» Data extracts:

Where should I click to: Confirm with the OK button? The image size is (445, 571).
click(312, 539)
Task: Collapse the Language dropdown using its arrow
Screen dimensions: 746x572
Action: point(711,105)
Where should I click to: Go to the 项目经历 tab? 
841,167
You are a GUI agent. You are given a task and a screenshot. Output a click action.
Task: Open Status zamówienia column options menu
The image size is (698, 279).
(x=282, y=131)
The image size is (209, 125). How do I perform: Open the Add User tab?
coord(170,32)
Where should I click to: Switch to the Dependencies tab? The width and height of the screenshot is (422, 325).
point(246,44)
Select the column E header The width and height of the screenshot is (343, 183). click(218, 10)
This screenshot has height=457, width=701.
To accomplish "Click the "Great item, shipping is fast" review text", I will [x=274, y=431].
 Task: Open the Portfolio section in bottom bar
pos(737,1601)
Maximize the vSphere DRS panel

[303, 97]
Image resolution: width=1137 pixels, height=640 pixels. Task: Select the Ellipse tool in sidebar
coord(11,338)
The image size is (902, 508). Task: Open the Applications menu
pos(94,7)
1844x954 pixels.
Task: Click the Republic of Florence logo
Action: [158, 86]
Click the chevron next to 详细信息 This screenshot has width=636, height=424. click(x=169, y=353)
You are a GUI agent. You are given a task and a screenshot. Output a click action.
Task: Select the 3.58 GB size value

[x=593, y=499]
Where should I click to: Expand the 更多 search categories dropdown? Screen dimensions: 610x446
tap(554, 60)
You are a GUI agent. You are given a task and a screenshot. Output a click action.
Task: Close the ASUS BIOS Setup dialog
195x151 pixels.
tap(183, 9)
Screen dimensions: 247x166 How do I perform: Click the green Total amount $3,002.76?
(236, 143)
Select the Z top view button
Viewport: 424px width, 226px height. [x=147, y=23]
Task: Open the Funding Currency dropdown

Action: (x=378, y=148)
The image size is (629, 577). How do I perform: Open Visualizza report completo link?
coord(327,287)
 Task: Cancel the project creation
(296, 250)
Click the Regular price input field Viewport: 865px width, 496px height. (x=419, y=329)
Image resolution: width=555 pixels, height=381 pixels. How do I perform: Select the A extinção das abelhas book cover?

» Work to be completed:
Line by line, please reproduce the records exactly.

» Result:
Where should I click to: Confirm with the OK button? The image size is (445, 571).
click(312, 539)
Task: Collapse the Language dropdown using its arrow
Screen dimensions: 746x572
Action: point(711,105)
Where should I click to: Go to the 项目经历 tab? 
841,167
You are a GUI agent. You are given a task and a screenshot. Output a click action.
Task: Open Status zamówienia column options menu
The image size is (698, 279).
(x=282, y=131)
The image size is (209, 125). How do I perform: Open the Add User tab?
coord(170,32)
Where should I click to: Switch to the Dependencies tab? The width and height of the screenshot is (422, 325).
point(246,44)
Select the column E header The width and height of the screenshot is (343, 183). click(218, 10)
This screenshot has height=457, width=701.
To accomplish "Click the "Great item, shipping is fast" review text", I will [x=274, y=431].
 Task: Open the Portfolio section in bottom bar
pos(737,1601)
Maximize the vSphere DRS panel

[303, 97]
Image resolution: width=1137 pixels, height=640 pixels. Task: Select the Ellipse tool in sidebar
coord(11,338)
The image size is (902, 508). Task: Open the Applications menu
pos(94,7)
1844x954 pixels.
Task: Click the Republic of Florence logo
Action: [158, 86]
Click the chevron next to 详细信息 This screenshot has width=636, height=424. click(x=169, y=353)
You are a GUI agent. You are given a task and a screenshot. Output a click action.
Task: Select the 3.58 GB size value

[x=593, y=499]
Where should I click to: Expand the 更多 search categories dropdown? Screen dimensions: 610x446
tap(554, 60)
You are a GUI agent. You are given a task and a screenshot. Output a click action.
Task: Close the ASUS BIOS Setup dialog
195x151 pixels.
tap(183, 9)
Screen dimensions: 247x166 How do I perform: Click the green Total amount $3,002.76?
(236, 143)
Select the Z top view button
Viewport: 424px width, 226px height. [x=147, y=23]
Task: Open the Funding Currency dropdown

Action: (x=378, y=148)
The image size is (629, 577). How do I perform: Open Visualizza report completo link?
coord(327,287)
 Task: Cancel the project creation
(296, 250)
Click the Regular price input field Viewport: 865px width, 496px height. (x=419, y=329)
Image resolution: width=555 pixels, height=381 pixels. How do I perform: Select the A extinção das abelhas book cover?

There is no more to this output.